PASSAGE GIVEN:
Wavelet Blur levels: use LUT for pyramid, reduce memory usage, speedup

2020-07-06 15:25:04 +02:00
parent 1ea9373247
commit e269b38d1e
3 changed files with 62 additions and 111 deletions
--- a/rtengine/ipwavelet.cc
+++ b/rtengine/ipwavelet.cc
@@ -50,6 +50,8 @@
 #endif

 #include "cplx_wavelet_dec.h"
+#define BENCHMARK
+#include "StopWatch.h"

 namespace rtengine
 {
@@ -162,6 +164,41 @@ struct cont_params {

 int wavNestedLevels = 1;

+std::unique_ptr<LUTf> ImProcFunctions::buildMeaLut(const float inVals[11], const float mea[10], float& lutFactor)
+{
+    constexpr int lutSize = 100;
+
+    const float lutMax = std::ceil(mea[9]);
+    const float lutDiff = lutMax / lutSize;
+
+    std::vector<float> lutVals(lutSize);
+    int jStart = 1;
+    for (int i = 0; i < lutSize; ++i) {
+        const float val = i * lutDiff;
+        if (val < mea[0]) {
+            // still < first value => no interpolation
+            lutVals[i] = inVals[0];
+        } else {
+            for (int j = jStart; j < 10; ++j) {
+                if (val == mea[j]) {
+                    // exact match => no interpolation
+                    lutVals[i] = inVals[j];
+                    ++jStart;
+                    break;
+                }
+                if (val < mea[j]) {
+                    // interpolate
+                    const float dist = (val - mea[j - 1]) / (mea[j] - mea[j - 1]);
+                    lutVals[i] = rtengine::intp(dist, inVals[j], inVals[j - 1]);
+                    break;
+                }
+                lutVals[i] = inVals[10];
+            }
+        }
+    }
+    lutFactor = 1.f / lutDiff;
+    return std::unique_ptr<LUTf>(new LUTf(lutVals));
+}

 void ImProcFunctions::ip_wavelet(LabImage * lab, LabImage * dst, int kall, const procparams::WaveletParams & waparams, const WavCurve & wavCLVCcurve, const Wavblcurve & wavblcurve, const WavOpacityCurveRG & waOpacityCurveRG, const WavOpacityCurveSH & waOpacityCurveSH, const WavOpacityCurveBY & waOpacityCurveBY,  const WavOpacityCurveW & waOpacityCurveW, const WavOpacityCurveWL & waOpacityCurveWL, const LUTf &wavclCurve, int skip)

TO BE DONE:
A - Echo the part of the commit diff that begins at the words "void ImProcFunctions::ip_wavelet(LabImage *" and stop after the words "LUTf &wavclCurve, int skip)".
B - Answer these from the commit diff:
(i) How many files does the commit change, and how many additions and deletions does it make?
(ii) What value is the constant lutSize given in buildMeaLut?
(iii) Which header file is included right after the line that defines BENCHMARK?
C - Summarize the commit diff in two sentences.

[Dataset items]
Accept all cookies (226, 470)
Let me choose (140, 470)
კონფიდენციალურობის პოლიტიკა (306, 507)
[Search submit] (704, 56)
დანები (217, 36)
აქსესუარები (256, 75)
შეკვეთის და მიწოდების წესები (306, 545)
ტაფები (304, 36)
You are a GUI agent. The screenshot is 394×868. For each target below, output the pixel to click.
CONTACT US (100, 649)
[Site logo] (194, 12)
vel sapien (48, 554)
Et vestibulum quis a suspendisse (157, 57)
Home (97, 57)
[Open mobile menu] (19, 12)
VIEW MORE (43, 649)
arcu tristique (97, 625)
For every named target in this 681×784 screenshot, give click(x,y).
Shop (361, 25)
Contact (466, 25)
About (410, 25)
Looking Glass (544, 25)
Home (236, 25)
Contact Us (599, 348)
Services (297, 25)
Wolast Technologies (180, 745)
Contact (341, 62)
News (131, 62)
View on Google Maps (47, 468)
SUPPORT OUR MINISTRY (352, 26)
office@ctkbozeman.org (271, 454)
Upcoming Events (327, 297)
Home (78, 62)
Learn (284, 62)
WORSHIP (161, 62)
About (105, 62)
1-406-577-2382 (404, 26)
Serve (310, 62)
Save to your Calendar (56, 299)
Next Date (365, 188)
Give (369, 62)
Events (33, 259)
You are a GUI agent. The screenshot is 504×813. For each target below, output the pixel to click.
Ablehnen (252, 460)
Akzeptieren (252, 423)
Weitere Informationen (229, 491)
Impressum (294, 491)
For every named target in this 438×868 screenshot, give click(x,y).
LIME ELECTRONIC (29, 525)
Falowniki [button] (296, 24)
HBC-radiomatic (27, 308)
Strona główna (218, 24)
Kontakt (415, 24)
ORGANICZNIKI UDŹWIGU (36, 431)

ANSWERS PROVIDED:
A -
void ImProcFunctions::ip_wavelet(LabImage * lab, LabImage * dst, int kall, const procparams::WaveletParams & waparams, const WavCurve & wavCLVCcurve, const Wavblcurve & wavblcurve, const WavOpacityCurveRG & waOpacityCurveRG, const WavOpacityCurveSH & waOpacityCurveSH, const WavOpacityCurveBY & waOpacityCurveBY,  const WavOpacityCurveW & waOpacityCurveW, const WavOpacityCurveWL & waOpacityCurveWL, const LUTf &wavclCurve, int skip)

B -
(i) 3 files, with 62 additions and 111 deletions.
(ii) 100.
(iii) "StopWatch.h".

C - The commit is titled as using a LUT for the Wavelet Blur levels pyramid to reduce memory usage and speed things up, and it changes 3 files with 62 additions and 111 deletions. In rtengine/ipwavelet.cc it defines BENCHMARK, includes "StopWatch.h", and adds a buildMeaLut function that fills a 100-entry lookup table from the input values and the mea values, interpolating between them, and returns the table along with a lutFactor.